#### Supplied records

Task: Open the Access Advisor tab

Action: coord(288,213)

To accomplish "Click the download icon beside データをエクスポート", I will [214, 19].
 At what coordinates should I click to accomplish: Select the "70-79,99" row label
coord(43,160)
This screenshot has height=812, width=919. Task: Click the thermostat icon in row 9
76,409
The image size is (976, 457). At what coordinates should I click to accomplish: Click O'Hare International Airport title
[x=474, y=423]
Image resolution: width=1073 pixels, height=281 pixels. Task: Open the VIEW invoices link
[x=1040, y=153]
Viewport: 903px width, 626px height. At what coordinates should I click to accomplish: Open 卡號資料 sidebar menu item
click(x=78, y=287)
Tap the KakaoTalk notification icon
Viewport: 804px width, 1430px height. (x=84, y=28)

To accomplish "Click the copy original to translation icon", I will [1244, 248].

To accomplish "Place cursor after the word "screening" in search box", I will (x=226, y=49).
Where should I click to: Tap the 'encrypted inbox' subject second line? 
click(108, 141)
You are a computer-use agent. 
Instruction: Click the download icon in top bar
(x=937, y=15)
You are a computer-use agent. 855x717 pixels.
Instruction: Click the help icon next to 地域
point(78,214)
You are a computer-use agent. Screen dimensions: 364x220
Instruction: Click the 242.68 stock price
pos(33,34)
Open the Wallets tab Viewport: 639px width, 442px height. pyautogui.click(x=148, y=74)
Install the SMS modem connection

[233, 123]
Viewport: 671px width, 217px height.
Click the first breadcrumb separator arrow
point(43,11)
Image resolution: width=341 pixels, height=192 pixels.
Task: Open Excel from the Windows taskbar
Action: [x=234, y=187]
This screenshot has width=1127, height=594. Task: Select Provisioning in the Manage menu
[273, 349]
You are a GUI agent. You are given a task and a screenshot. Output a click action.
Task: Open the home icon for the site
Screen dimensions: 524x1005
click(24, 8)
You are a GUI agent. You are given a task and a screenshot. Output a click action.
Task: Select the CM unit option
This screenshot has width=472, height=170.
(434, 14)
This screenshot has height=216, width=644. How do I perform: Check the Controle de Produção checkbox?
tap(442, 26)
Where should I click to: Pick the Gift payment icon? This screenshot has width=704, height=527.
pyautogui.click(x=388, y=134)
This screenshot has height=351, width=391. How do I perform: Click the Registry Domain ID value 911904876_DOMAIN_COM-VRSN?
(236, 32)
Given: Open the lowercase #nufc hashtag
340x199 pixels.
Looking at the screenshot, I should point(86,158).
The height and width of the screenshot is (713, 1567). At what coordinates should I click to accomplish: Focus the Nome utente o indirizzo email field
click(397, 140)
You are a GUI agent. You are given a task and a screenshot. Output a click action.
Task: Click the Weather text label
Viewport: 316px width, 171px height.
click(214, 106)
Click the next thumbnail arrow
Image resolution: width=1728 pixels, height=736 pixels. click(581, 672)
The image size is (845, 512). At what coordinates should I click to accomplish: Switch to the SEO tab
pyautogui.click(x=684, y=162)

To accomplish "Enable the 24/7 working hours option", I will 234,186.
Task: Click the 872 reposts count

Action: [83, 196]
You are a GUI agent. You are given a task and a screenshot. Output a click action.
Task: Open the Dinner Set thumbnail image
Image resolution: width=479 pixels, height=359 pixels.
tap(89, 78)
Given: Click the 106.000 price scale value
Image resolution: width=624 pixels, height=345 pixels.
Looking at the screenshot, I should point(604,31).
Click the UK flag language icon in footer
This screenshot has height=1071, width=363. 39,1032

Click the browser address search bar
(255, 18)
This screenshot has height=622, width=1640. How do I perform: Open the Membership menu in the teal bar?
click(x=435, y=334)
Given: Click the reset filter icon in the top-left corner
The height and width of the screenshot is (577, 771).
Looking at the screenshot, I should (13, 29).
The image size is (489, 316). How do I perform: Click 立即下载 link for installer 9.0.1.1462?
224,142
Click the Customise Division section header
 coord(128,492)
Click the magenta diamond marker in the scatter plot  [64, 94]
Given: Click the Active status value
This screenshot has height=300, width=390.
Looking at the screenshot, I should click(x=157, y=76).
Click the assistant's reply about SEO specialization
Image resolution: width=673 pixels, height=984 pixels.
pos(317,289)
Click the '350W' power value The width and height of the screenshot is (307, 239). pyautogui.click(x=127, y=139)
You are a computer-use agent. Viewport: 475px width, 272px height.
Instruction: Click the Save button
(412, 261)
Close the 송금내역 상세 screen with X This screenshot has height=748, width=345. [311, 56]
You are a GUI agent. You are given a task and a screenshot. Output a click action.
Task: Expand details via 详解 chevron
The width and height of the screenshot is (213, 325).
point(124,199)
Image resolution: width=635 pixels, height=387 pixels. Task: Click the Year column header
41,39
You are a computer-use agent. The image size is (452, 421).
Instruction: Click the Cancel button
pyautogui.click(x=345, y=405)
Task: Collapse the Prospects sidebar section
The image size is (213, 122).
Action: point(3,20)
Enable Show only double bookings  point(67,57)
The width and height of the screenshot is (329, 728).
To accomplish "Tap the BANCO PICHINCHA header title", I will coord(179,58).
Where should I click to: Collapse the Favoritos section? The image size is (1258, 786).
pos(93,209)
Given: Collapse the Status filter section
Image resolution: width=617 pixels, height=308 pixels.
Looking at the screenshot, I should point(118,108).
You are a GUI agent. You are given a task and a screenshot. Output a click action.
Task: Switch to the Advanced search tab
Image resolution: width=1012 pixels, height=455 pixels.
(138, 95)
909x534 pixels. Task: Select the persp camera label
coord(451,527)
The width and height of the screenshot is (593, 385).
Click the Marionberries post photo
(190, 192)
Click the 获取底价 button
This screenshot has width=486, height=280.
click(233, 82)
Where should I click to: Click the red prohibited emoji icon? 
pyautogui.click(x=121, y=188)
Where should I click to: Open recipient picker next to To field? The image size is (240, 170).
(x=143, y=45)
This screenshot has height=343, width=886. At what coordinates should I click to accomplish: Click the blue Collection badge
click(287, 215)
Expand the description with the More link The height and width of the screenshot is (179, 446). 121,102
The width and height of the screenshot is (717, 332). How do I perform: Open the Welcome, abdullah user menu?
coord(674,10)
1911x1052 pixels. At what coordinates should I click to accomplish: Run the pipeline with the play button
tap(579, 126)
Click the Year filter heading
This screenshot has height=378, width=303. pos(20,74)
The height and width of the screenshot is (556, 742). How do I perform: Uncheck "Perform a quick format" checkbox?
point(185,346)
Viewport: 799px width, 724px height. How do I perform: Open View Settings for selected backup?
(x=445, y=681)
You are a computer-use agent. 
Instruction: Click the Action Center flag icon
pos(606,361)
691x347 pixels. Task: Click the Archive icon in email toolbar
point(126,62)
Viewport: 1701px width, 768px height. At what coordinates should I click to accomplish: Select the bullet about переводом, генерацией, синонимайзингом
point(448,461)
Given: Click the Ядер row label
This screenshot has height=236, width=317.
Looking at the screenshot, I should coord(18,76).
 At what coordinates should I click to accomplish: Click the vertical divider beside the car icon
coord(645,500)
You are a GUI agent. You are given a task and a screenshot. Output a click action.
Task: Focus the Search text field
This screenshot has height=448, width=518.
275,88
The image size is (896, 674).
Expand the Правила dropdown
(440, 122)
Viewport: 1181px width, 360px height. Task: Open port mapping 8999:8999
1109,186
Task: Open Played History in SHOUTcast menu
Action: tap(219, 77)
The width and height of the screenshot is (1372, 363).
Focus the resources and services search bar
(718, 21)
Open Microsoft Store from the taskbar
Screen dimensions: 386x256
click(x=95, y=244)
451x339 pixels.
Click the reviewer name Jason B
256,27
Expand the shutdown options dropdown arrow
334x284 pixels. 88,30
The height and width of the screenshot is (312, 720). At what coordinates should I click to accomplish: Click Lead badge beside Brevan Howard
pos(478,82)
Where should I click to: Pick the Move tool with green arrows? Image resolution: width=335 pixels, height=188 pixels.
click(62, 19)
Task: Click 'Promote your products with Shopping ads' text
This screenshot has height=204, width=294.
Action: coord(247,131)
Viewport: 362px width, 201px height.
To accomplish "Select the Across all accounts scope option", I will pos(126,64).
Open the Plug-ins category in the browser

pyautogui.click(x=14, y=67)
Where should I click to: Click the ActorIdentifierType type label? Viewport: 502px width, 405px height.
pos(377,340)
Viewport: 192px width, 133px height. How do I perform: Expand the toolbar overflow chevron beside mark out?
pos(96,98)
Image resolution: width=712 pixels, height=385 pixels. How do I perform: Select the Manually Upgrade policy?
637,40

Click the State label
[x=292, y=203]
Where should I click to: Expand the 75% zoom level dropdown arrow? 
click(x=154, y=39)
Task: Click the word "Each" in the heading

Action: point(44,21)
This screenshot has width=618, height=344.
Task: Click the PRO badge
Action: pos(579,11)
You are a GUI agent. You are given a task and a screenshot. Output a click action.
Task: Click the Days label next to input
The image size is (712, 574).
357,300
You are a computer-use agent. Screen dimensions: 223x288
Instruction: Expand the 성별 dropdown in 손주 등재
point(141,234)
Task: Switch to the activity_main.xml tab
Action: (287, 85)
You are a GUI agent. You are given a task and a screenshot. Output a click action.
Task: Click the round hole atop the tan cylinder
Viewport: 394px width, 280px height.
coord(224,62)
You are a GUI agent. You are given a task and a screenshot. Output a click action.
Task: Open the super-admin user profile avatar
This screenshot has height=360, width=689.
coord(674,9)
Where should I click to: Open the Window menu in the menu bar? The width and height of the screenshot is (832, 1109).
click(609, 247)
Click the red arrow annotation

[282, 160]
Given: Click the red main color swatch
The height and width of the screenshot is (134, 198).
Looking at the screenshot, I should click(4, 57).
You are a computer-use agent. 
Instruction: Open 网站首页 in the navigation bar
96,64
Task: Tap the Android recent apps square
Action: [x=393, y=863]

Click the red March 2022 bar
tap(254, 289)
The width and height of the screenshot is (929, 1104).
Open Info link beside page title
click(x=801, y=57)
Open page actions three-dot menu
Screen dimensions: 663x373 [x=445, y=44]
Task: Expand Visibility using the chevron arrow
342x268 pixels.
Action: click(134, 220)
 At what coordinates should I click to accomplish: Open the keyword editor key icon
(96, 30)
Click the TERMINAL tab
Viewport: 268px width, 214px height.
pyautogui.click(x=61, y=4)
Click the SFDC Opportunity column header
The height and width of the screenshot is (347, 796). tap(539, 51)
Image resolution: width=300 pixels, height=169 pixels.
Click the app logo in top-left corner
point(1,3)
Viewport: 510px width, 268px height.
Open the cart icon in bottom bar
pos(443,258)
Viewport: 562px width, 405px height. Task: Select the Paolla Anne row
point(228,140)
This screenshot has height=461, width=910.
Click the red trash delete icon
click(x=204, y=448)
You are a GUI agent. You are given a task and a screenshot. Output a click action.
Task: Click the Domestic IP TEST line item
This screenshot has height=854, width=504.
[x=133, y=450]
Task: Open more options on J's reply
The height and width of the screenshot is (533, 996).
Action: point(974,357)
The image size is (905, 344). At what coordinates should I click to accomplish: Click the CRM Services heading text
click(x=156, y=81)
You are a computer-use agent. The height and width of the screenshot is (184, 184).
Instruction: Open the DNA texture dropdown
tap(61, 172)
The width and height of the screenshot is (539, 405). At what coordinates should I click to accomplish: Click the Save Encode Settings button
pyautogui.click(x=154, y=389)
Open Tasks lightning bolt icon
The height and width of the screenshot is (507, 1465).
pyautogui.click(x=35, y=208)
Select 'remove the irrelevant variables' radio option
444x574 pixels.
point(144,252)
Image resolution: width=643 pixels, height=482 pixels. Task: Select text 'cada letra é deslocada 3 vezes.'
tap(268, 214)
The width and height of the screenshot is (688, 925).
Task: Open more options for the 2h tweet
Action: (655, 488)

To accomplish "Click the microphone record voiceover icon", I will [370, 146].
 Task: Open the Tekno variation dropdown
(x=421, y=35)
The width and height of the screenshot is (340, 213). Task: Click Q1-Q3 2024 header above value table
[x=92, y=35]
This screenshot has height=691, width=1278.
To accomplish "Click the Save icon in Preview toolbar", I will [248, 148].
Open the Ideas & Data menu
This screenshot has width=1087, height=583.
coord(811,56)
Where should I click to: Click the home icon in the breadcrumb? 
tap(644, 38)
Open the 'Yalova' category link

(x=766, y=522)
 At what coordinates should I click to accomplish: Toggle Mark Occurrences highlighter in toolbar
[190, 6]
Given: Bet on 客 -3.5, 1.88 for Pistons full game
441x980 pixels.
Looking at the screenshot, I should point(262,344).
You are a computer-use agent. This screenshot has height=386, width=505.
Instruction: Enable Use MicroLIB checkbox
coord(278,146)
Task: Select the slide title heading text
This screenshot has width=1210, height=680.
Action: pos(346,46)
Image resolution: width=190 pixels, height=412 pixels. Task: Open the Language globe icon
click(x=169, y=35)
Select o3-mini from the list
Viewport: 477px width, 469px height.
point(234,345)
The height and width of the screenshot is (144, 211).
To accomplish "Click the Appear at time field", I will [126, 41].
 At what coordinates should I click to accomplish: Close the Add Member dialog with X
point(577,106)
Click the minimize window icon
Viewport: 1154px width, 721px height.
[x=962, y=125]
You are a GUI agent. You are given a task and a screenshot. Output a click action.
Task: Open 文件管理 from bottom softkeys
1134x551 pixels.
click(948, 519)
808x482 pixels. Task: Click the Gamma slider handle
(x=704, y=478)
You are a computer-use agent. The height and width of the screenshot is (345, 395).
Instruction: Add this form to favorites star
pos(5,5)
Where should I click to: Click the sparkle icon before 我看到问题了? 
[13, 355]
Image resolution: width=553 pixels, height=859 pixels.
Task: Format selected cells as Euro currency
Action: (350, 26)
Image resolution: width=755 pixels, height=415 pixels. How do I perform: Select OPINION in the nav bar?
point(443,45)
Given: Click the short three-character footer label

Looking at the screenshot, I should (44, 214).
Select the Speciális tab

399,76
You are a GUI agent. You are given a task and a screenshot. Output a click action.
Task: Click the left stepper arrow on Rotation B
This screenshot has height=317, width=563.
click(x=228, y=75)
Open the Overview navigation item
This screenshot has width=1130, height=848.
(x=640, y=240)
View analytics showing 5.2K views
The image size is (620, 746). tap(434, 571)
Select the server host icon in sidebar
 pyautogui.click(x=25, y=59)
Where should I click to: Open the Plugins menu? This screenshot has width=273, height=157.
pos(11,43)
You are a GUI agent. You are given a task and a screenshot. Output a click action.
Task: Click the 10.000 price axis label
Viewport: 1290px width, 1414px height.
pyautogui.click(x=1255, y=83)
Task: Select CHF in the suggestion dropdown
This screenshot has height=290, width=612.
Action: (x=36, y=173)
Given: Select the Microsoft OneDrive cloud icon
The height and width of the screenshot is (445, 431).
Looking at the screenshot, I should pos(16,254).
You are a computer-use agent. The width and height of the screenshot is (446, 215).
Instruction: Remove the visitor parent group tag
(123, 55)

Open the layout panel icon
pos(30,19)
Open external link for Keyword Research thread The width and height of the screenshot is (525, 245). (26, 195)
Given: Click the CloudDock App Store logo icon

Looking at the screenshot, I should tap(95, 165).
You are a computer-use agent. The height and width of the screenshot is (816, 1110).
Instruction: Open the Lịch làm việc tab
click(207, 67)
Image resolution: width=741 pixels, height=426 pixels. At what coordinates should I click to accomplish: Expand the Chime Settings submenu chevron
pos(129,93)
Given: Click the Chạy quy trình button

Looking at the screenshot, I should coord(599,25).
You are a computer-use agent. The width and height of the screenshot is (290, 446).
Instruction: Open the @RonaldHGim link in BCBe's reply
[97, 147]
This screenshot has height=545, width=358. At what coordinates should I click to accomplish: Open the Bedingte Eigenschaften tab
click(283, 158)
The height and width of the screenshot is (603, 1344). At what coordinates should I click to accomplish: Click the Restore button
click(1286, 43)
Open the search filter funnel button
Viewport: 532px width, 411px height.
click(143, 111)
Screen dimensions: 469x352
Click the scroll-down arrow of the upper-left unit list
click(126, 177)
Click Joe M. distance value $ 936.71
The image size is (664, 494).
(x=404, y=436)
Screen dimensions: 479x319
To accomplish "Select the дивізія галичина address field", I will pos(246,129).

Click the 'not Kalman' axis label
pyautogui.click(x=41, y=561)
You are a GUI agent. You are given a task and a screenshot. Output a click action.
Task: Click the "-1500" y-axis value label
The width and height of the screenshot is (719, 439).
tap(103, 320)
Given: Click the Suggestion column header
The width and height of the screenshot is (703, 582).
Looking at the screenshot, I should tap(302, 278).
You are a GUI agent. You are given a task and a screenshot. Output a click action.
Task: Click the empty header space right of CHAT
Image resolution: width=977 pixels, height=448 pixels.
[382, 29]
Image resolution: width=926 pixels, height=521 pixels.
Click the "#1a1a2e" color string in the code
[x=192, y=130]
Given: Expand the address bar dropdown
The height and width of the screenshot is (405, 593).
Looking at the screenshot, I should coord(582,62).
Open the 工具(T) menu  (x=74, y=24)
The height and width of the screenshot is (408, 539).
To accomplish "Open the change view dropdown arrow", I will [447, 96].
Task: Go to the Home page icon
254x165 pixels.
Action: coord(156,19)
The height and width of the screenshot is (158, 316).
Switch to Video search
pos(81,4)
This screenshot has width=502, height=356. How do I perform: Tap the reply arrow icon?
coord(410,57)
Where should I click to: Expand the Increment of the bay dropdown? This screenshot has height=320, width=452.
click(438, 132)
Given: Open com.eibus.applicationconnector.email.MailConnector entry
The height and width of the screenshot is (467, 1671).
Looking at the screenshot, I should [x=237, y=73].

########

• What the task asks: Among the entries above, locate the lines containing "editor key icon" and "Task: Open more options on J's reply", and transcribe exactly those two lines and all lines between.

• Solution:
 At what coordinates should I click to accomplish: Open the keyword editor key icon
(96, 30)
Click the TERMINAL tab
Viewport: 268px width, 214px height.
pyautogui.click(x=61, y=4)
Click the SFDC Opportunity column header
The height and width of the screenshot is (347, 796). tap(539, 51)
Image resolution: width=300 pixels, height=169 pixels.
Click the app logo in top-left corner
point(1,3)
Viewport: 510px width, 268px height.
Open the cart icon in bottom bar
pos(443,258)
Viewport: 562px width, 405px height. Task: Select the Paolla Anne row
point(228,140)
This screenshot has height=461, width=910.
Click the red trash delete icon
click(x=204, y=448)
You are a GUI agent. You are given a task and a screenshot. Output a click action.
Task: Click the Domestic IP TEST line item
This screenshot has height=854, width=504.
[x=133, y=450]
Task: Open more options on J's reply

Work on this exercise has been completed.